EXERCISE AIM: Below are the records; return exactly the lines from the one with "This screenshot has" through the final line, both included, minus any pictures.
** Opening WORKING DATA block **
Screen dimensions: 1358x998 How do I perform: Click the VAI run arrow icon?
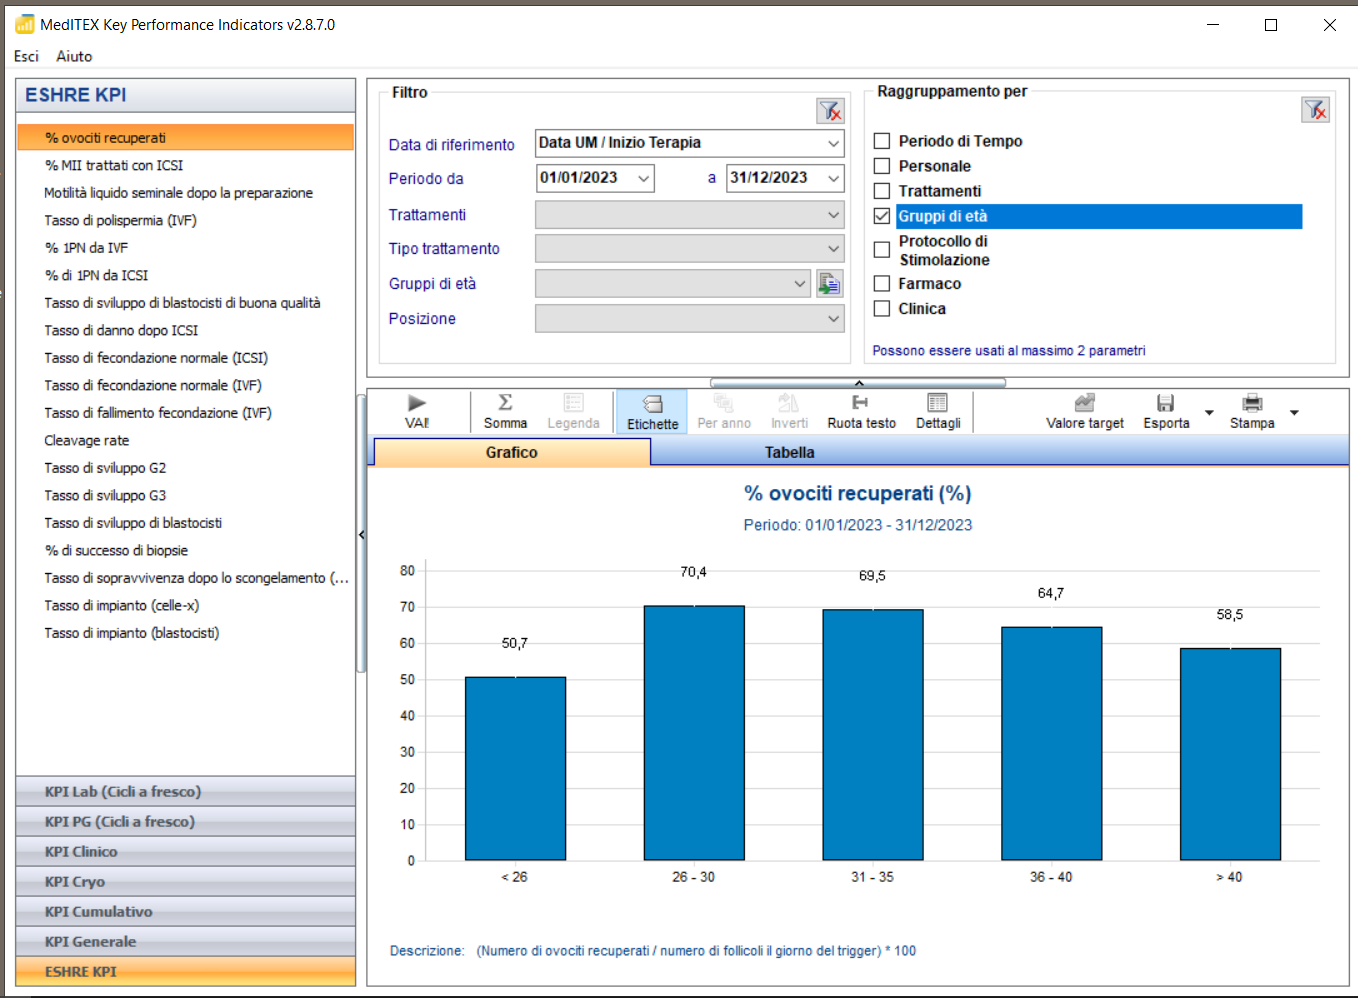(417, 403)
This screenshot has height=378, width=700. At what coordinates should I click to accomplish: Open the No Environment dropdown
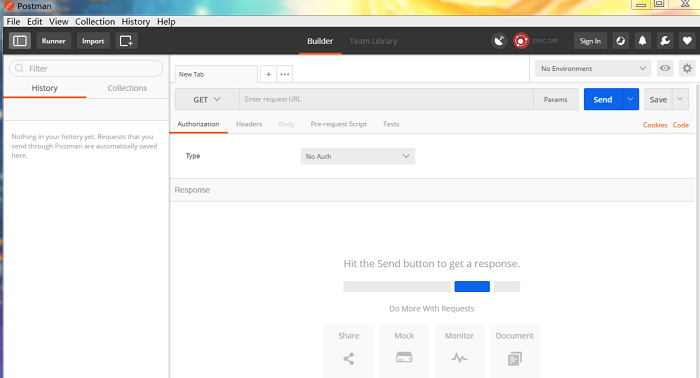click(x=593, y=68)
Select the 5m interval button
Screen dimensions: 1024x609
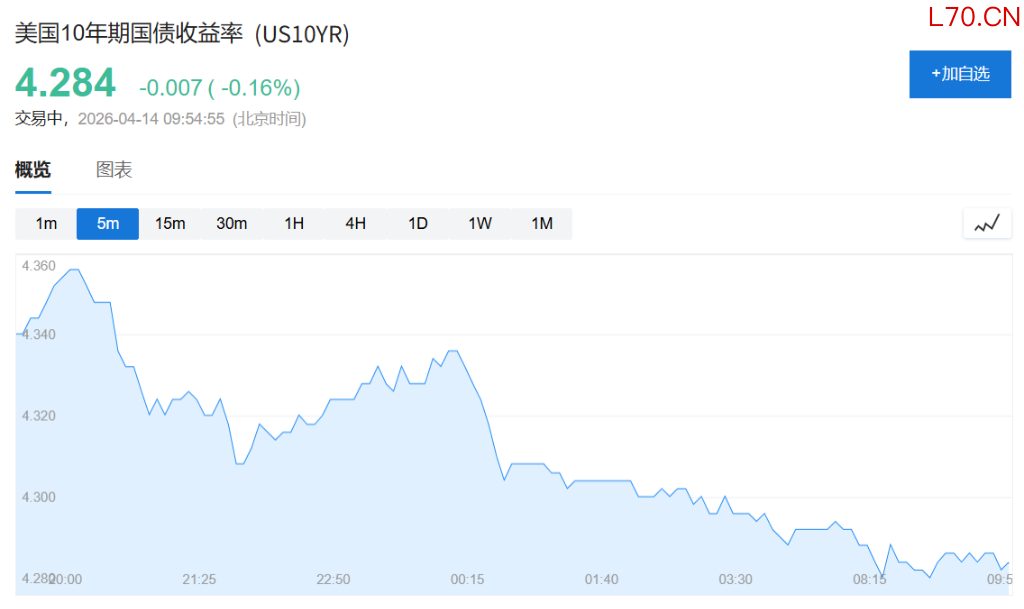(x=108, y=224)
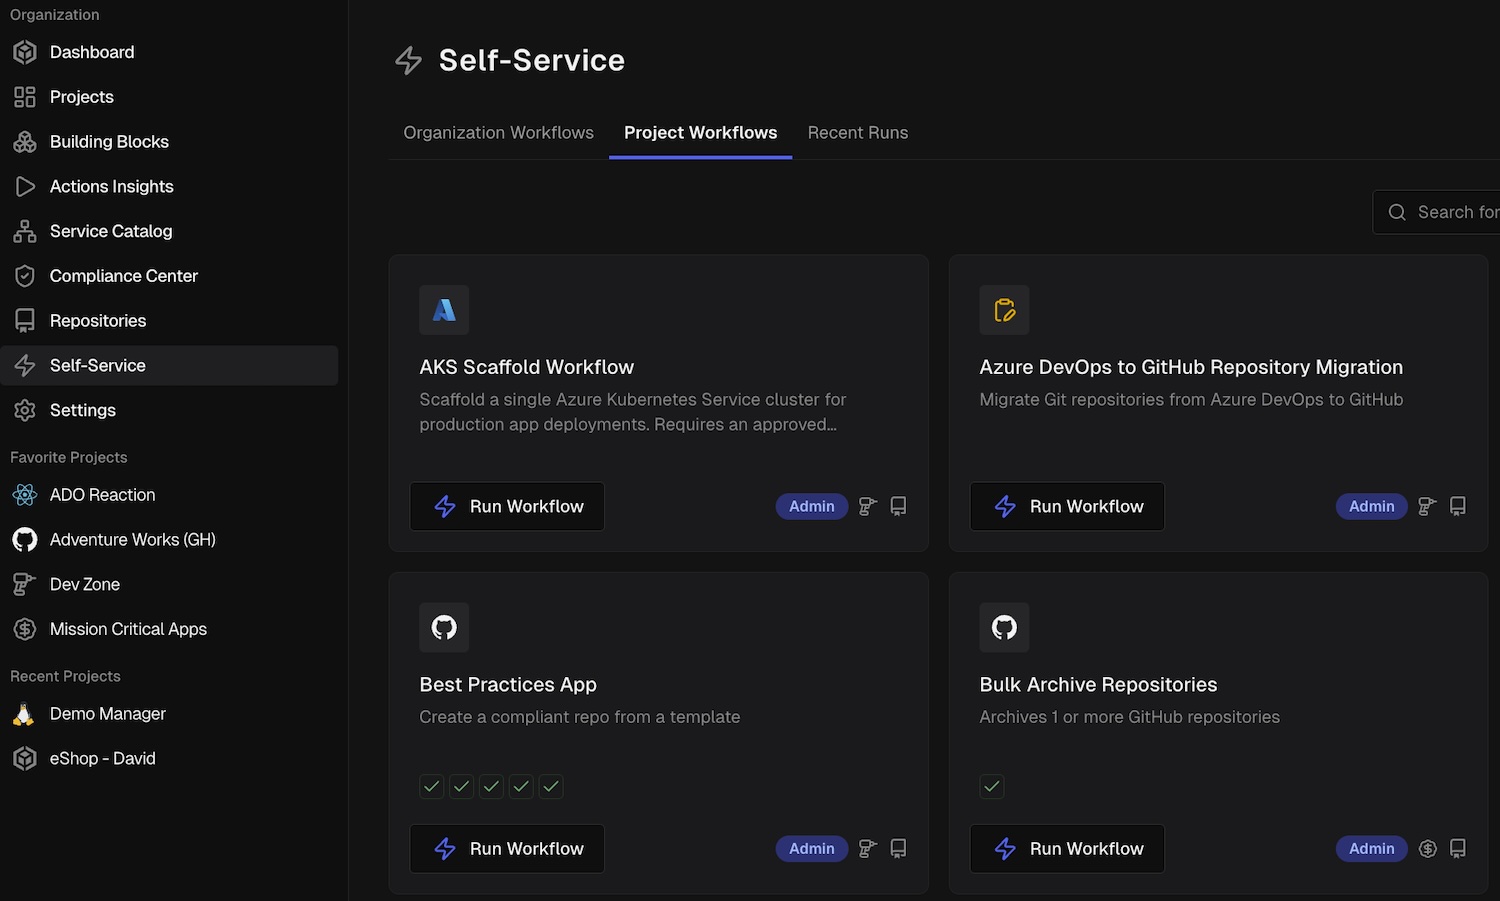Open the Dashboard sidebar icon
Screen dimensions: 1500x901
(25, 52)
** Closing WORKING DATA block **
TASK RESULT:
This screenshot has height=378, width=700. At what coordinates should I click to accomplish: Open the No Environment dropdown
click(x=593, y=68)
Select the 5m interval button
Screen dimensions: 1024x609
(x=108, y=224)
Open the Dashboard sidebar icon
Screen dimensions: 1500x901
(25, 52)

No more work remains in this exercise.